In Musings 40, I defined Plan B as our projected adaptations should significant changes occur in the fundamentals of our lives.

I defined Plan C as what few people even consider, which is our response to accelerating social, political and economic upheaval.

By way of example, Plan B might involve finding a new job or moving to another neighborhood. Plan C is abandoning the entire region and taking up a completely new livelihood and lifestyle.

In other words, Plan B is the range of alternatives that are within the basic structure of our existing life. Plan C is when continuing our existing life is no longer possible.

I want to put Plan C in the context of damage control and overlapping crises, a particular kind of worst-case scenario.

Overlapping, mutually reinforcing crises need little in the way of explanation: we intuitively understand that individuals and organizations that can manage one crisis at a time, or perhaps two, are overwhelmed by overlapping crises that reinforce each other.
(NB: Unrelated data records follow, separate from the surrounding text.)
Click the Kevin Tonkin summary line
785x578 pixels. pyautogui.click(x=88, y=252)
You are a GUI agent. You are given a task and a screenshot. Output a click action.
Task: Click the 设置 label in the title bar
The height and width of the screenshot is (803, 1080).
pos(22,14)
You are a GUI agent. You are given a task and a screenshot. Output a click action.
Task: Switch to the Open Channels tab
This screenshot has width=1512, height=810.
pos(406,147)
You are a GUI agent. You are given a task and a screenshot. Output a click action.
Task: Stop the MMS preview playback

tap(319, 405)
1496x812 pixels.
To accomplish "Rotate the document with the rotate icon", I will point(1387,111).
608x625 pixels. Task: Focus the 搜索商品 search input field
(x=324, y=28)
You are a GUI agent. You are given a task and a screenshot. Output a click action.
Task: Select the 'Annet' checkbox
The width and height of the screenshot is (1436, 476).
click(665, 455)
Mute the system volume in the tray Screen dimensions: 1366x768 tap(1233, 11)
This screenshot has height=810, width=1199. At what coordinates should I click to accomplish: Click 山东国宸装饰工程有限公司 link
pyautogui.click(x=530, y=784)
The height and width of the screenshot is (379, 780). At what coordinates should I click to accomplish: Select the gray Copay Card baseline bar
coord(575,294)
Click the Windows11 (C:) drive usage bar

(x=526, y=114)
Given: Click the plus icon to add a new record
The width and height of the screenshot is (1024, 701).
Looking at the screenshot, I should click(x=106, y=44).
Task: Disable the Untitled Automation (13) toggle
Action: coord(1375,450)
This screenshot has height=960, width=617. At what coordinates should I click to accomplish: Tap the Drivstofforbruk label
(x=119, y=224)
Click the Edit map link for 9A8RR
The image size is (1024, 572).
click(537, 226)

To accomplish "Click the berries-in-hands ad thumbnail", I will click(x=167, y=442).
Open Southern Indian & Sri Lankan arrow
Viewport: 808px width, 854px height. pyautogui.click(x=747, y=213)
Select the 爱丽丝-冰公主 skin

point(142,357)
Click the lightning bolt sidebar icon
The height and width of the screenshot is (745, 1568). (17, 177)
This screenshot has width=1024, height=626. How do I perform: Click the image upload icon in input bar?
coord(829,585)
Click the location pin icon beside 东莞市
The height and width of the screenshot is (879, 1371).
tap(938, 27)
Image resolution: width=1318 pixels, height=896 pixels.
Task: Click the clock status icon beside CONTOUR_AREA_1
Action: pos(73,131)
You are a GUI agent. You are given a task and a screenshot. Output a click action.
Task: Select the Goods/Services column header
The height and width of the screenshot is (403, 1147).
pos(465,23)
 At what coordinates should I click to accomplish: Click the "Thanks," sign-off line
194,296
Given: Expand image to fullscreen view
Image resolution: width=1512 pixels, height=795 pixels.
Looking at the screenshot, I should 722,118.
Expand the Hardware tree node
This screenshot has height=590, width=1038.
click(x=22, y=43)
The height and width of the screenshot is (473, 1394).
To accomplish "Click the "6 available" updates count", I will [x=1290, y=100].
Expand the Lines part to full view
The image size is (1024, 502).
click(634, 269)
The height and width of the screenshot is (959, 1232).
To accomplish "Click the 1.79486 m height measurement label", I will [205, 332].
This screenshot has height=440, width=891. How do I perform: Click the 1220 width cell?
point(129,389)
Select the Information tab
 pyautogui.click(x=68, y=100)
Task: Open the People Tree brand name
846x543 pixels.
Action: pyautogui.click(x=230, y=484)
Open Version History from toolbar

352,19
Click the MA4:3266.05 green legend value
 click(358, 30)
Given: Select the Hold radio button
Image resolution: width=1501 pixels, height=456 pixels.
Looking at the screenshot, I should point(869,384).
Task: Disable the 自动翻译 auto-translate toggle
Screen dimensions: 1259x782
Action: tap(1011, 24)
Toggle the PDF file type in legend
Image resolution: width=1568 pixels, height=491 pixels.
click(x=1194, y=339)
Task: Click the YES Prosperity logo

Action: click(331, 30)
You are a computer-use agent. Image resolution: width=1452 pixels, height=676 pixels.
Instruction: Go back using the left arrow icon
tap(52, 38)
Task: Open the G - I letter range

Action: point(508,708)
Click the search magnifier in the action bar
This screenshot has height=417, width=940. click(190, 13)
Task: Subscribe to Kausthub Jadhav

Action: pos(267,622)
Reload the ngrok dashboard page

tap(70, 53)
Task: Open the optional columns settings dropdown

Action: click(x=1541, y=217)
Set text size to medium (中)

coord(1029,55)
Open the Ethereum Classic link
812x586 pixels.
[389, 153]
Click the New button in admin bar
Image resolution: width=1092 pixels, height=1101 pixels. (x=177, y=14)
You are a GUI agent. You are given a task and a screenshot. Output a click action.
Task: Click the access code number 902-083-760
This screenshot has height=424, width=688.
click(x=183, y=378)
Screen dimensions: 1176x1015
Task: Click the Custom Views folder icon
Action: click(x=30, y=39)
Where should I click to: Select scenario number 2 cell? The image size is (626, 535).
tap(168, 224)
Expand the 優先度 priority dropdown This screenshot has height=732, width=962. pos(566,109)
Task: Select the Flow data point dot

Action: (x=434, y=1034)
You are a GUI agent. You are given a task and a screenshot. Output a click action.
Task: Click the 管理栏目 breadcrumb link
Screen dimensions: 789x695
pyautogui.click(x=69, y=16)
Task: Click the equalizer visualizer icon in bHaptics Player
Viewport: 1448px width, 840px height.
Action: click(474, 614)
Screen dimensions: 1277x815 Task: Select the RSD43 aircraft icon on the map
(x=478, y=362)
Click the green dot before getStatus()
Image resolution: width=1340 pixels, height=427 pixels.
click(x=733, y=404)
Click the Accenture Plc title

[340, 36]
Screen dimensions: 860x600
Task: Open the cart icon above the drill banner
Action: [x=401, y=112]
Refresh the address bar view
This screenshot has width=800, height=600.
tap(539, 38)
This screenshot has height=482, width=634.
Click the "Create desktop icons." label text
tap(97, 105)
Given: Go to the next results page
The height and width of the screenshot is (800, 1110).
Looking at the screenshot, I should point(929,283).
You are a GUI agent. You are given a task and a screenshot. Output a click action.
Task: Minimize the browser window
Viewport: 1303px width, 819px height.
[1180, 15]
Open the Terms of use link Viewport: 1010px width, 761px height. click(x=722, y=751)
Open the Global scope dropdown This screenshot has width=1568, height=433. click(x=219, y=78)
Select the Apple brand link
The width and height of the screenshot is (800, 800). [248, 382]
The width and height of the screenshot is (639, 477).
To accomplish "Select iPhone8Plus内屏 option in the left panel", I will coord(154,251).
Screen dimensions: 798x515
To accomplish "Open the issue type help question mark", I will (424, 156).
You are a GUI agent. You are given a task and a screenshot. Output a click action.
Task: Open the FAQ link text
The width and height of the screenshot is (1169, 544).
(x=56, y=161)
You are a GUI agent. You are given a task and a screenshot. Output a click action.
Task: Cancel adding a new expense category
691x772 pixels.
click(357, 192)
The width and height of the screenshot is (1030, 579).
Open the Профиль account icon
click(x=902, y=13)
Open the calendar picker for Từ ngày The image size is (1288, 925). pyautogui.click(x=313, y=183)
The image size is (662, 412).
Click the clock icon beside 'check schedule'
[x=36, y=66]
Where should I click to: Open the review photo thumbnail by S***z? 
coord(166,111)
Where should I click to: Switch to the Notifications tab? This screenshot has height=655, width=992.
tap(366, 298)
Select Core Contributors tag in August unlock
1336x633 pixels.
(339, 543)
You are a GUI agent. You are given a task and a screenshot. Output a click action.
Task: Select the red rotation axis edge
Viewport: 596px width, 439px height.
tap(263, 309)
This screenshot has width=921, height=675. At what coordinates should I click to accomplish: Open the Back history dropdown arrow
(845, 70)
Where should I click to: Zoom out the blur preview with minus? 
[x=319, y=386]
Mutually reinforcing crises catalyze predictable, controllable linear dynamics into unpredictable, chaotic non-linear dynamics: once a threshold or level of control gives way, the entire system unravels.

Time is an important function of overlapping crises. Most of us have experienced an accident that is an immediate danger/shock that we react to more or less instinctively because it all happened too fast. 

Our response can also be influenced by our training and preparation. But these may break down if another crisis hits us before we've dealt with the first one. If we lose situational awareness of what's swirling around us and lose our sense of control, then the resulting chaos makes it very difficult to regain control of the situation.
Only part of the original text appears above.